メキシコ:経済省、鉱業特別税等の見直しを検討

 2014 年5 月19 日付け業界紙等によると、経済省は、金属市況下落・低迷及び鉱業特別税・貴金属鉱業特別税の導入の影響によるメキシコ鉱業の競争力低下と鉱業投資の減少を踏まえ、鉱業特別税等の見直しを検討する旨を明らかにした。

 メキシコ鉱業会議所(CAMIMEX)のHumberto Gutiérrez-olvera Zubizarreta会頭によると、鉱業投資が国内レベルで減少傾向を示しており、米国の鉱業ビジネス環境コンサルタントも高い鉱業税率がメキシコ鉱業を減速させるとの見通しを示した。

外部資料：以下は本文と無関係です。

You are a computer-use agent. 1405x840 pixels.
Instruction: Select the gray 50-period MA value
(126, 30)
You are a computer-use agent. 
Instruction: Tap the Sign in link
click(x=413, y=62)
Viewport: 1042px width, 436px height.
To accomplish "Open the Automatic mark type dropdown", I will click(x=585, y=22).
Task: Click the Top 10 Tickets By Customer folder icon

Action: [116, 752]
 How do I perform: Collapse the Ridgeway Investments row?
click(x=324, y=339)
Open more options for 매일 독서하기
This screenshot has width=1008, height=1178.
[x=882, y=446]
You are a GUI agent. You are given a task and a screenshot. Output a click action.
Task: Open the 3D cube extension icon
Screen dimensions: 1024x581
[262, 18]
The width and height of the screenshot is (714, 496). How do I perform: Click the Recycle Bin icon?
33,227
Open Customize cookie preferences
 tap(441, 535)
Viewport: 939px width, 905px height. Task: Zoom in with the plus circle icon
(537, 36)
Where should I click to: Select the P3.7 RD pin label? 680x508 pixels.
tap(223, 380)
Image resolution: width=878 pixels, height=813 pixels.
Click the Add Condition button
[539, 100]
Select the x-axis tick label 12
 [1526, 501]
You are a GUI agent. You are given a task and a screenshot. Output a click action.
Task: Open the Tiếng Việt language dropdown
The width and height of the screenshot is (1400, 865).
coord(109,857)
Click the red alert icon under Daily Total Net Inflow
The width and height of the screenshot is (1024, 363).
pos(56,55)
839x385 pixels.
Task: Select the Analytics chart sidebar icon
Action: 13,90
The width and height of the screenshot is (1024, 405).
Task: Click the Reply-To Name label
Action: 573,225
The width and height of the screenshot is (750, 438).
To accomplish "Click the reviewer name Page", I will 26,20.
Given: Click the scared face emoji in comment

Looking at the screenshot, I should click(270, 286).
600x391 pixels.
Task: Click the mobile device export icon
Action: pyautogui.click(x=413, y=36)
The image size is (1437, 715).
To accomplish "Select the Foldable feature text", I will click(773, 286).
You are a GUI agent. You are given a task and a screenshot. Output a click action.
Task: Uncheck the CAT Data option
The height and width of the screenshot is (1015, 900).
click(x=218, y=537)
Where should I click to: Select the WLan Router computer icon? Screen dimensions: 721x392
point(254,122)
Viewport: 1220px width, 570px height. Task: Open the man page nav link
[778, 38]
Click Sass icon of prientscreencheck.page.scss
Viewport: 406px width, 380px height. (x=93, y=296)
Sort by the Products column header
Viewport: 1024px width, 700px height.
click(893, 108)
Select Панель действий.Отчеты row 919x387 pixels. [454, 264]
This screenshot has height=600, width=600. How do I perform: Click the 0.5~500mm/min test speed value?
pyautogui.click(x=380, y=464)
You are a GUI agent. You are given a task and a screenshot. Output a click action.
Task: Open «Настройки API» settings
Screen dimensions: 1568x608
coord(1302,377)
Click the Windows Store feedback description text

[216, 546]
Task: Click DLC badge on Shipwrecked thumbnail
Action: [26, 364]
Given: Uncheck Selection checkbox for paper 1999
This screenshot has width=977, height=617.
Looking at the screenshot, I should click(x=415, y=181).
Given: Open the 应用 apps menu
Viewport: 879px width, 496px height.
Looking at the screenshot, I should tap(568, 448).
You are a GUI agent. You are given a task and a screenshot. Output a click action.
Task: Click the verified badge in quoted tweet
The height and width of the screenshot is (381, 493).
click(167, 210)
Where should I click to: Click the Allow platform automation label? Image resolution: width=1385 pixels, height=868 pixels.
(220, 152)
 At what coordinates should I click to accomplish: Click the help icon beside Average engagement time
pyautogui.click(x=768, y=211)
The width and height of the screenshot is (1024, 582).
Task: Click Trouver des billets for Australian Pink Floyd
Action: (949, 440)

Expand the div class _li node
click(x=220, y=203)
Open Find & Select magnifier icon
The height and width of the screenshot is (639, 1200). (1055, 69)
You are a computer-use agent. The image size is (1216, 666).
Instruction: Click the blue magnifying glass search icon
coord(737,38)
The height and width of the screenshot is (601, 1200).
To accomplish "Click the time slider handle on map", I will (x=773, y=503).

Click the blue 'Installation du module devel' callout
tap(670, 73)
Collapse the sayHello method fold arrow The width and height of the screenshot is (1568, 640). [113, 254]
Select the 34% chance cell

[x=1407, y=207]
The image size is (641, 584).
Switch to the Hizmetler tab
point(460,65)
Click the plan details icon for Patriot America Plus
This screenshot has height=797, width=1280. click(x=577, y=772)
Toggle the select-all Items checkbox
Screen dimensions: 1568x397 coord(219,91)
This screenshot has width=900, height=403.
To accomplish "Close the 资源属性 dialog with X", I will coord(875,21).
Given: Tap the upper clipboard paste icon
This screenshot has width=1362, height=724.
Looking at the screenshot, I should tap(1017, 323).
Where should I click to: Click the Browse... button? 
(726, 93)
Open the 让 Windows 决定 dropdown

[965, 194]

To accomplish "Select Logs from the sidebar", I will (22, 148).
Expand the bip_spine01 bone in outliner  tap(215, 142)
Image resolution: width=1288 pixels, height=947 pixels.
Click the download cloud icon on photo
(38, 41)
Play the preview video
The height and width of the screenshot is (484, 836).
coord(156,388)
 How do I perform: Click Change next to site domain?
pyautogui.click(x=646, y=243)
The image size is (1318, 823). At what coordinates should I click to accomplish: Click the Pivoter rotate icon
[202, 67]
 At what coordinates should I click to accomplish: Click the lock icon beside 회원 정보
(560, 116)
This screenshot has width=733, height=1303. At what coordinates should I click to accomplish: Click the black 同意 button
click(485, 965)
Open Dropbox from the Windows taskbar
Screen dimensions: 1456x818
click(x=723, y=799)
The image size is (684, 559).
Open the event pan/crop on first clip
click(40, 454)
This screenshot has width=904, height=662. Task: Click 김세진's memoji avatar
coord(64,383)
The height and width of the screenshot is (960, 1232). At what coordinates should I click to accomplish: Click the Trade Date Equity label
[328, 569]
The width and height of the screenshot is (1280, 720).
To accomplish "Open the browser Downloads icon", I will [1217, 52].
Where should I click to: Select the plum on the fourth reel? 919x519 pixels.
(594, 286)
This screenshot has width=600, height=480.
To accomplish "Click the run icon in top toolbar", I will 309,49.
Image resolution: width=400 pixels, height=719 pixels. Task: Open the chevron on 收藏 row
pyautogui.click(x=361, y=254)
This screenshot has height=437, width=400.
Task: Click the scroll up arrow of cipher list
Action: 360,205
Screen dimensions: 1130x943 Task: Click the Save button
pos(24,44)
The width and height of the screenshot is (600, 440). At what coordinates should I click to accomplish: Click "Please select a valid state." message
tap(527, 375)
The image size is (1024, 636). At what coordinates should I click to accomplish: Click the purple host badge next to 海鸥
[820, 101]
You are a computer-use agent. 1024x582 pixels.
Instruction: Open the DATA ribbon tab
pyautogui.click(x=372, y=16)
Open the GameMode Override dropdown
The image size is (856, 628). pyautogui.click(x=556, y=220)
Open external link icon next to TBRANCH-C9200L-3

 米Behre Dolbear Group社は、投資促進、金融支援、中小規模鉱山支援及び規制改革の4 つを柱として経済省が立案した鉱業開発計画(2013 ~2018 年)を踏まえ、同社が作成する鉱業投資ランキングレポートにおいてメキシコに対する評価を2013 年の43.1 点から2018 年には45.0 点に引き上げることを決めた。同レポートにおいてメキシコは2013 年時点で世界第5 位であるが、2014 年レポートでは鉱業特別税等の導入により順位が降下することが予想されている。なお、同社は、各国の政治システム、経済システム、社会問題が鉱業活動に与える影響、許認可取得の遅延状況、政官における腐敗状況、金融の安定性及び租税の7 つに主眼を置き、70 点を最高点として評価しレポートとしている。

 一方、経済省によると、鉱業特別税等の見直しにより、メキシコ鉱業への投資促進が図られ、国際競争力を確保することができる。また、経済省は、鉱業活動に対する直接融資として2013 年に318百万ペソが割り当てたが、これを2018 年には825百万ペソへと増加させる意向を示している。